Once in New York, Brownell’s career began to accelerate. He quickly became acquainted with a number of the artists associated with the Hudson River School, including John F. Kensett, Thomas P. Rossiter, and especially Frederic Edwin Church. Brownell had admired Church, himself a celebrated son of Hartford, for many years. On only his second day in New York, Brownell visited Church at his studio, and had lunch with the venerable artist. They quickly became lifelong friends.
Brownell exhibited in New York at such institutions as the National Academy of Design, in 1861–62 and 1864–65, and at the Brooklyn Art Association, in 1863. Brownell seems to have stopped exhibiting after 1865. This can be explained by the fact that immediately following the Civil War, Brownell and his fiancée, Henrietta Pierce, left for Bristol, Rhode Island, and were married shortly thereafter. Brownell remained in Bristol, painting little, until 1871, when he and his family left for a seven-year excursion to Europe, where he executed a number of paintings of European subjects. After their long sojourn, the Brownells returned to Bristol, where Brownell painted, and apparently thought little of exhibiting, for the rest of his life.
Brownell seems to have been eternally restless, for he continued traveling until the last years of his life. In the 1880s, he traveled throughout the Caribbean, including the islands of St. Kitts, Antigua, Martinique, St. Croix, Barbados, Grenada, and Trinidad, and in 1888 he made a visit to Church at Olana, Church’s famous estate in Hudson, New York. In the 1890s, Brownell made a return trip to Cuba, his first since 1866, and voyaged to Mexico, Jamaica, Venezuela, and Chile. The peripatetic Brownell only slowed down in 1908, after over 60 years of constant travel, when his health began to fail and he broke his hip. He died the following year.

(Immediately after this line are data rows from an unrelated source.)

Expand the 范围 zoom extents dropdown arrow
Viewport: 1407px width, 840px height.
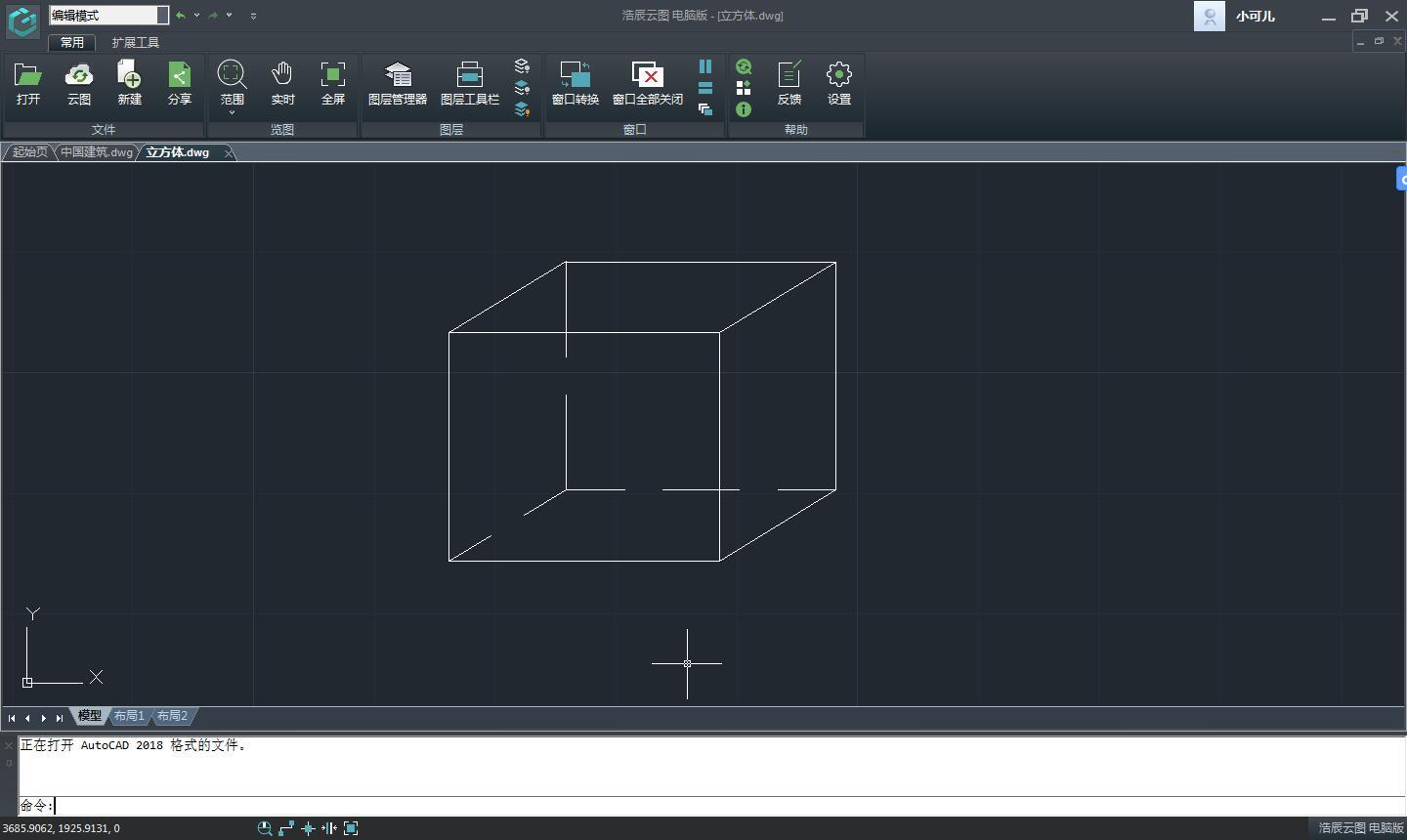coord(232,113)
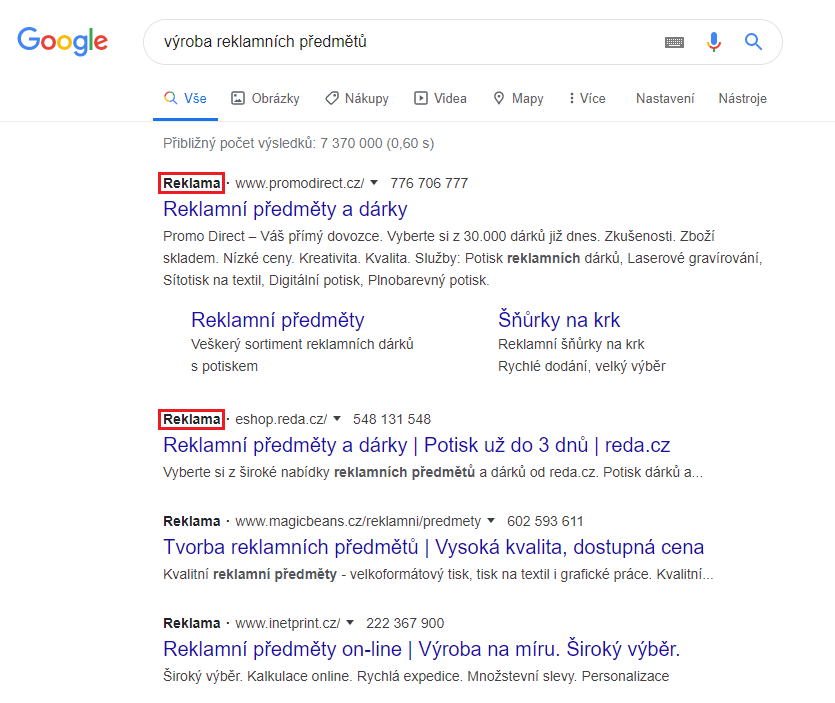Open the Tvorba reklamních předmětů result

tap(433, 547)
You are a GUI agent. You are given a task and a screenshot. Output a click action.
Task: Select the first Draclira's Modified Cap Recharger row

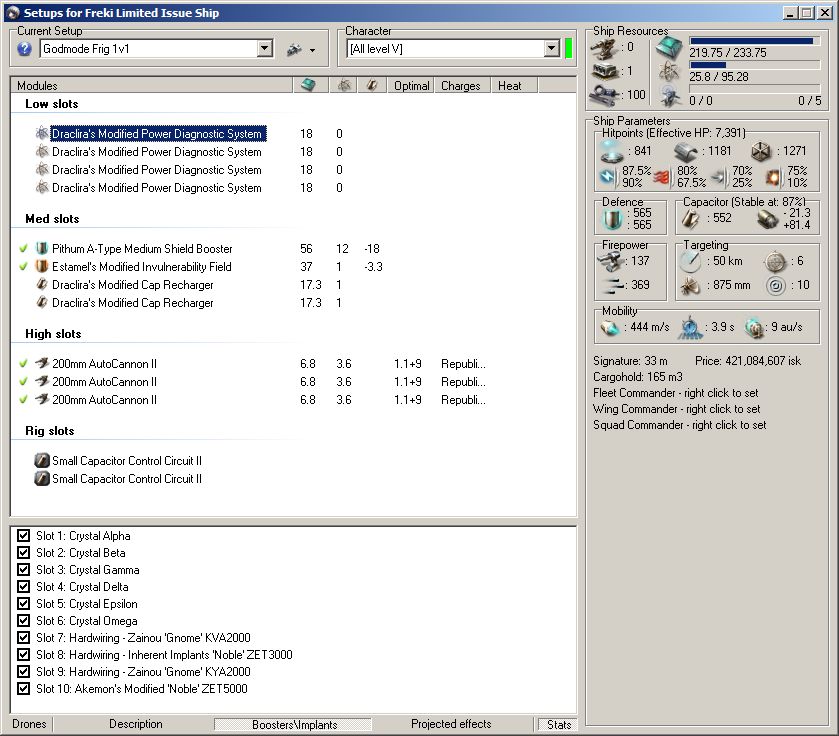[132, 285]
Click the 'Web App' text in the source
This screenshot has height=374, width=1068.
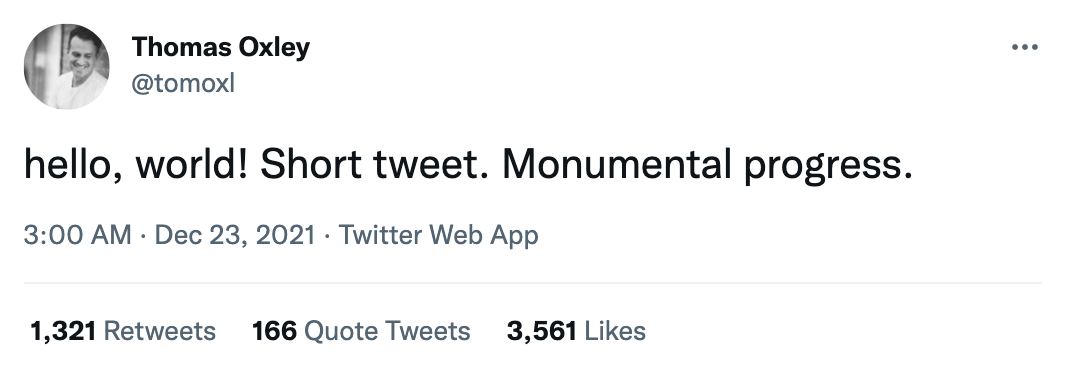[484, 236]
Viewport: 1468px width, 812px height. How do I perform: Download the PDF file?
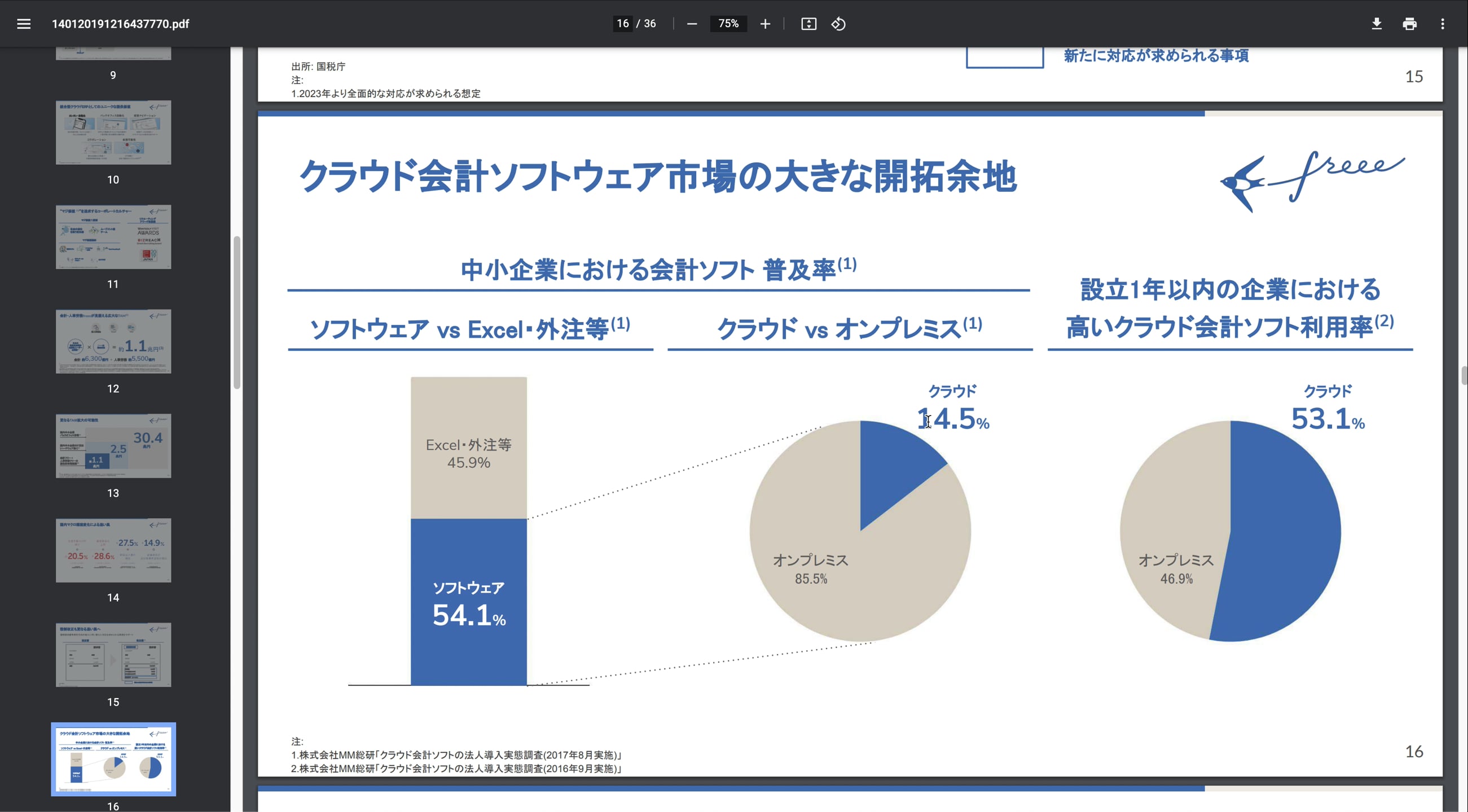tap(1377, 24)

Brownell’s most distinctive works are his landscapes of Cuba. Beginning in 1853, while he was suffering from his respiratory illness, Brownell spent seven consecutive winters in Cuba, staying on several sugar plantations owned by his mother’s family, the eminent De Wolfs of Bristol. While in Cuba, Brownell lived a transient lifestyle, staying for short periods on each of the various plantations. He made numerous charcoal and oil sketches, which he later translated into finished canvases. Brownell thus is perhaps the mid-19th-century American artist most closely associated with Cuba.
Brownell made his first trip to Cuba in 1853, the same year Church first traveled to South America, a fact that reveals the similar temperaments of these two artists. It is fitting that Brownell and Church formed such a strong and lasting friendship, for both artists made repeated travels to Latin American countries throughout their lives and shared their experiences through their correspondence.
Brownell’s repeated visits to Cuba demonstrate his affection for, and interest in, its landscape. He particularly favored the area around Matanzas, the capital of Matanzas Province, located about 30 miles east of Havana, on the northern shore of Cuba. Matanzas was intensively developed during the first half of the 19th century as a slave and shipping port for the area’s sugar plantations.